Inter Vivos Organ Donation

Posted by - - Medical Law.

Last month I took the seasonal opportunity to write about the gift of life, and in particular, the gift of life arising from death where on the death of a person, his or her organs are, in the absence of a direction from that person to the contrary, donated to save or improve the lives of others.

This leads me now to the vexed issue of organ donations by healthy people. Kerry Packer’s helicopter pilot famously donated a kidney to his boss. The practice is not unusual in familial relationships, with siblings or parents often (or even usually) being willing to donate an organ to help save the life of a loved one. And anecdotal evidence suggests that there is a substantial black market in organs which have been sold by the ‘donor’, or have been stolen from them. As things presently stand in Australia it is quite legal to give an organ to another person (even a stranger), but illegal to sell one. Why? The policy behind this law is not clear. Perhaps fear of a corrupt and exploitative organ market developing, where individuals under financial duress are making decisions that they would not otherwise make. ‘Pay off your credit card debt now! Finance your house deposit! With just one kidney!’ Demand would drive prices up and altruistic ‘stranger’ donation would disappear. As a result the only transplant waiting list left would become one based on wealth, not health, with organs going to the highest bidder, rather than the most needy.

Data under study =>
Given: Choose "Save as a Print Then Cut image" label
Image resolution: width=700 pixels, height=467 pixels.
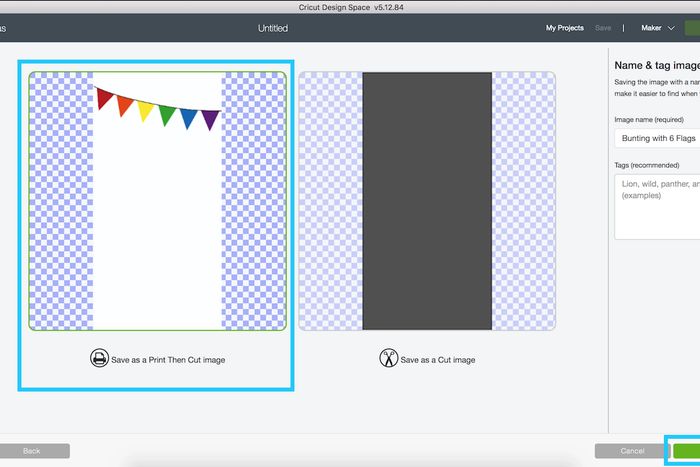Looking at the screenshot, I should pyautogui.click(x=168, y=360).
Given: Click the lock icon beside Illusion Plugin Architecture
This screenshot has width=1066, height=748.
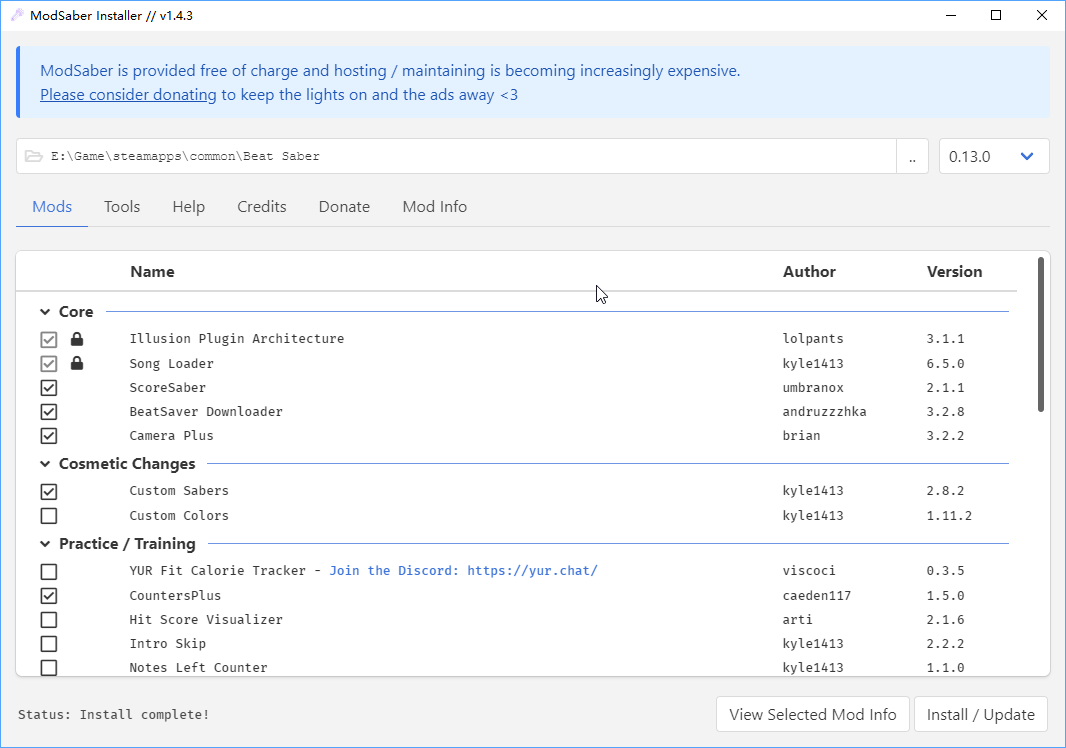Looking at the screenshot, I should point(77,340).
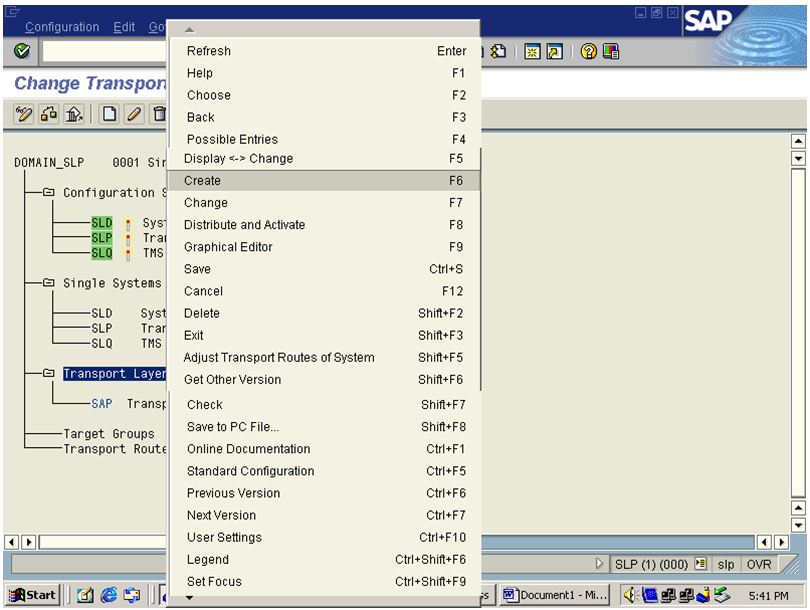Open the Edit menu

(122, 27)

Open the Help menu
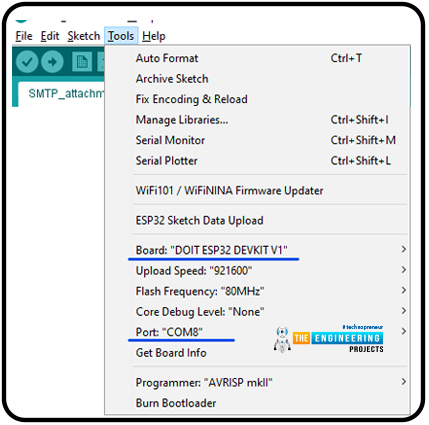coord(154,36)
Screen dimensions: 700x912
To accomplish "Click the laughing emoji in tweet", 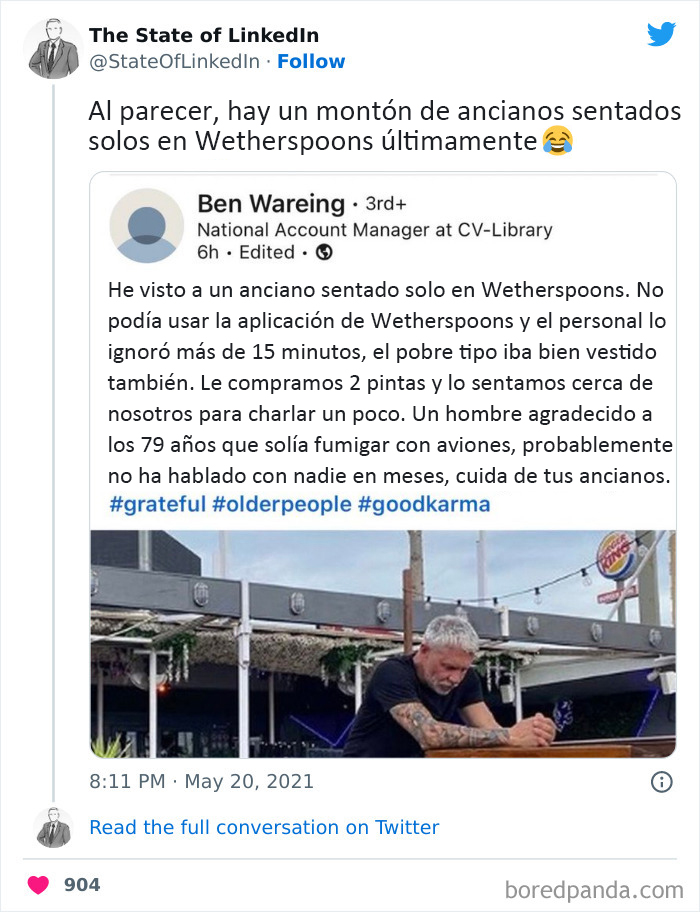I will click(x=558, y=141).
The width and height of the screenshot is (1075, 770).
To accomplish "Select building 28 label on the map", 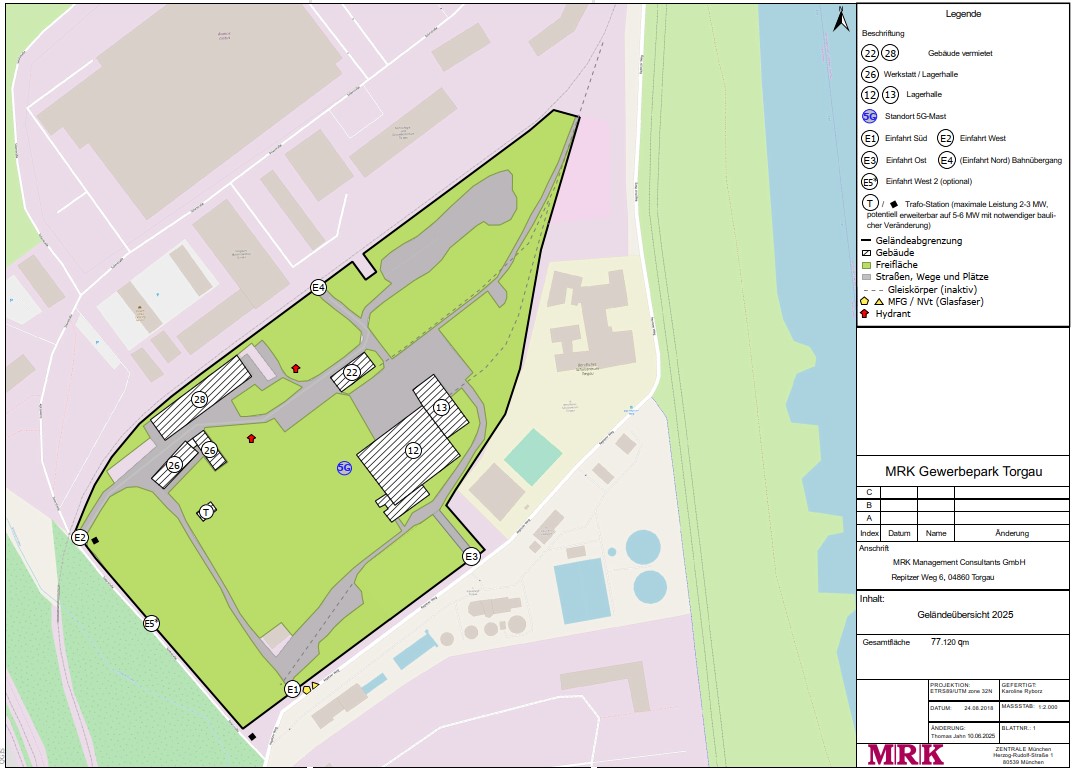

What to produce => Pick up the post on organ donation by healthy living people after its last sentence and keep writing it. None of the items above are needed here.

Answer to this task =>
As the situation now stands, the donation of an organ by a healthy person is posited as a strong example of altruistic behaviour and the vast majority (95%) of such donors are satisfied with their decision, and would do it again. A small minority (5%) suffer regret connected with the tyranny of the gift. A recent episode of the television programmeHouse illustrated the point nicely. A woman wished to donate an organ to her partner, who was in need of that organ in order to survive. The operation was risky—there was a chance of the donor dying. The doctor was aware that the partner was in fact planning on leaving the donor, and that the partner had not told her of those plans. The doctor told the donor. The donor said something along the lines of, ‘I know. I’ve known that for a while. That’s why I’m willing to donate. She will never be able to leave me now’. Unfortunately for Dr&nbps;Richard Batista aged 49 of Long Island, his donation of a kidney to his wife in 2001 did not stop her leaving him. On 7 January this year, Dr Batista’s lawyer demanded the return of the kidney or the payment of its estimated monetary value of USD 1.5 million.